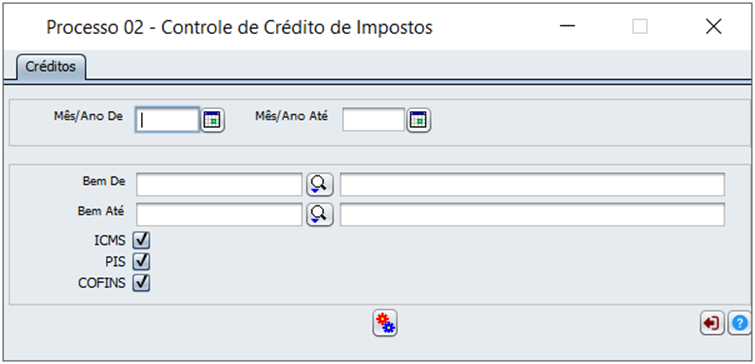
Task: Open help with the blue question mark icon
Action: (x=740, y=323)
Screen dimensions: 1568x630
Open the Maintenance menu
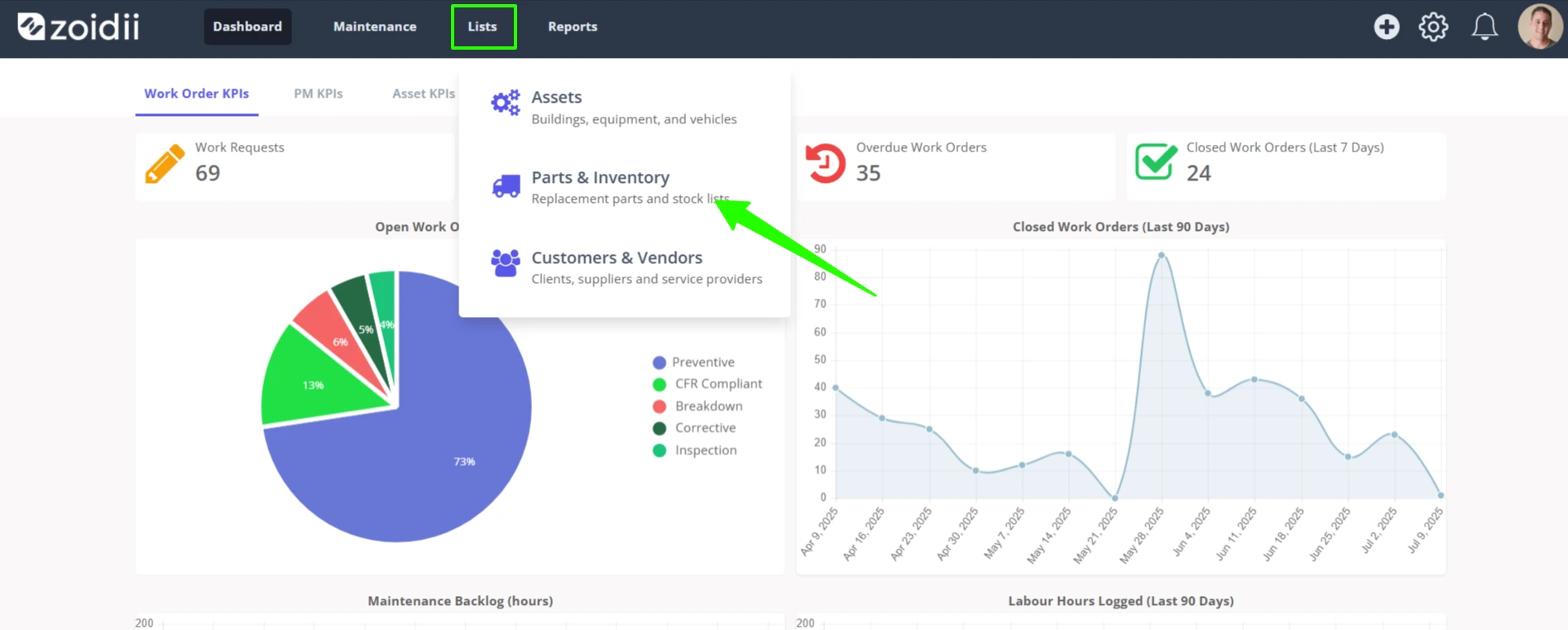[x=375, y=26]
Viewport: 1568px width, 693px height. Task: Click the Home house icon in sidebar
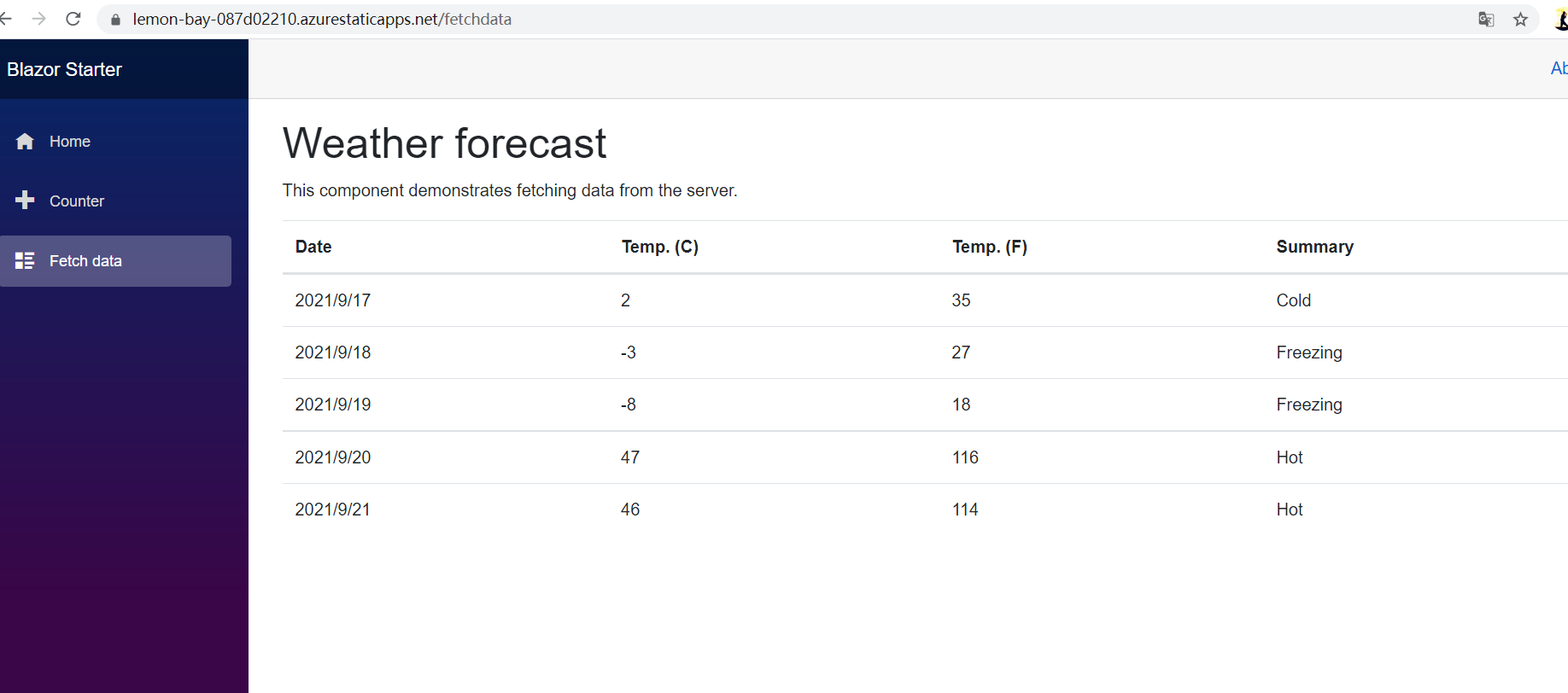coord(25,141)
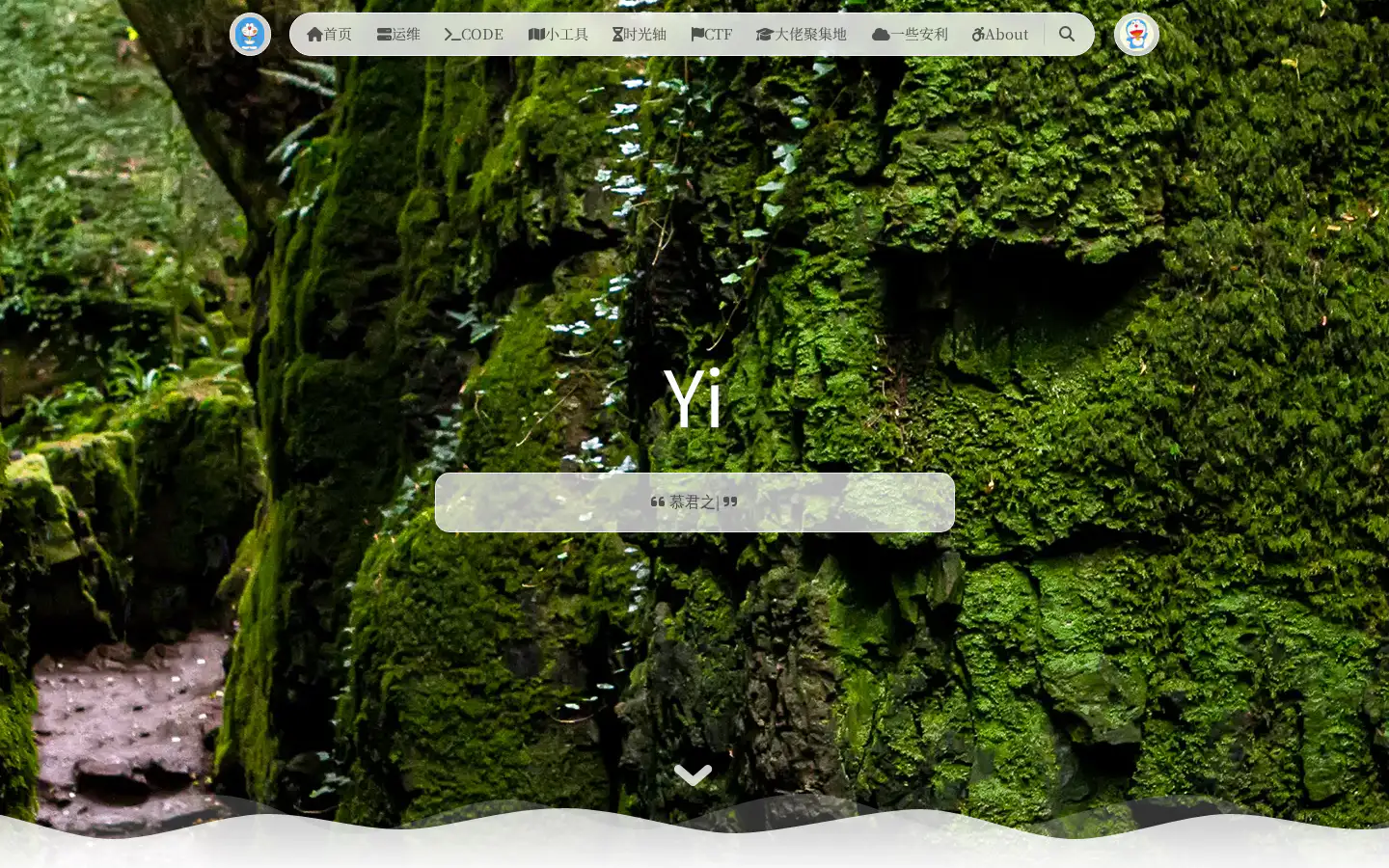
──────
(What you are asked to do) The expected answer is an exact copy of the lines from the one containing "Viewport: 1568px width, 693px" through the last line of the entries above, both included, without pictures.

(Problem solution)
Viewport: 1568px width, 693px height. Task: Click the Home house icon in sidebar
coord(25,141)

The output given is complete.